Thursday, June 15, 2006

Got to thinking..

Thinking can be a dangerous thing, especially when one does not have someone to bounce their thinking off of. But, for some reason or other, I began thinking about one of my favorite great aunts - Louella. Great Southern name, I think. Anyway, Aunt Lou, as we called her, was always old to me. A tall, skinny woman who had a morbid fear of starving to death. She didn't eat much when she did eat, but once her sister, with whom she lived came back from town early and saw Aunt Lou out in the garden bent over a hoe or a pick and digging in the garden. Her sister crept around the corner of the house just to see what Aunt Lou was doing. It seems she was "grubbing" potatoes and putting them a bushel basket and carrying them down into the cellar.

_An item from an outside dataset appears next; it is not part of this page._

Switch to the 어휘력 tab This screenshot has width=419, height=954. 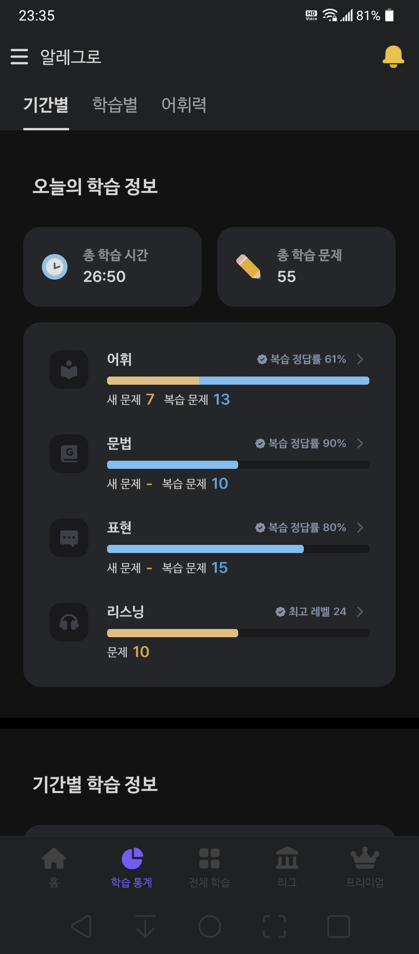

Aunt Sister just abided her time until the next time that Aunt Lou decided to take the bus into town. Then she went to the garden to see the damage. It seems Aunt Lou had been careful to grub potatoes here and there and cover up the holes she had left. Then Aunt Sister went into the cellar (it only had an outside door) and it was quite a while before she found the mother lode. Aunt Lou had apparently dug a cave out of one of the dirt walls (over the years, presumably) and had stored fresh vegetables from the garden there. It took Aunt Sister a while to find the cave, for it had been elaborately covered up with cardboard, shelving and fruit jars.

The vegetables were mostly fodder for the compost pile by this time, for Aunt Lou really never had any use for the extra food, since Aunt Sister kept her fed well. But there was her cache, filled with rotting vegetables. And to get Aunt Lou to do any real work around the house was like pulling teeth.

Aunt Lou was a masterful pianist. She played, as we used to say, "by ear," and could play anything she had ever heard, from Beethoven to modern jazz. But she only played for company - playing the piano, she said was "too much like work."

Once on a visit to the country and their farm, I asked Aunt Lou what sort of books did she like to read. She would take the bus into town to the library once a week and check out all the books she was allowed and bring them home and read them and then make the same sort of trip the next week. Well, this toothless, string bean of woman, wearing a sleeveless flower sack dress with sandals and a "do-rag" answered me by saying she "liked mostly 'friction' books - not 'science friction', just plain ol' friction." Aunt Lou never got married, not ever showed any interest in doing so. Hence, she lived with one sibling or another after the parents were dead.

My grandmother tells the tale of when Aunt Lou lived with them and ate too many little green apples and got a fierce stomach ache. Well, grandmother was one quarter Native American and knew some home remedies that would put a horse on its side. She was also quite a stout woman. She delighted in telling the tale of forcing Aunt Lou to drink some concoction that made her throw up the those little green apples, by hold her down on the floor and forcing her to swallow the stuff.

No one knew how old Aunt Lou was for she had most likely stolen the family Bible long before her death. But as a grand nephew, I was called home to be a pall bearer at her funeral. I recall how fitting it was that as her casket was being lowered into her final resting place, the black high school marching band was practicing its drills not too far away and was playing "When the Saints Go Marching In," in such a marvelously jazzed up way, that I could practically see Aunt Lou sitting at her old upright, pounding on the keys to the same tune.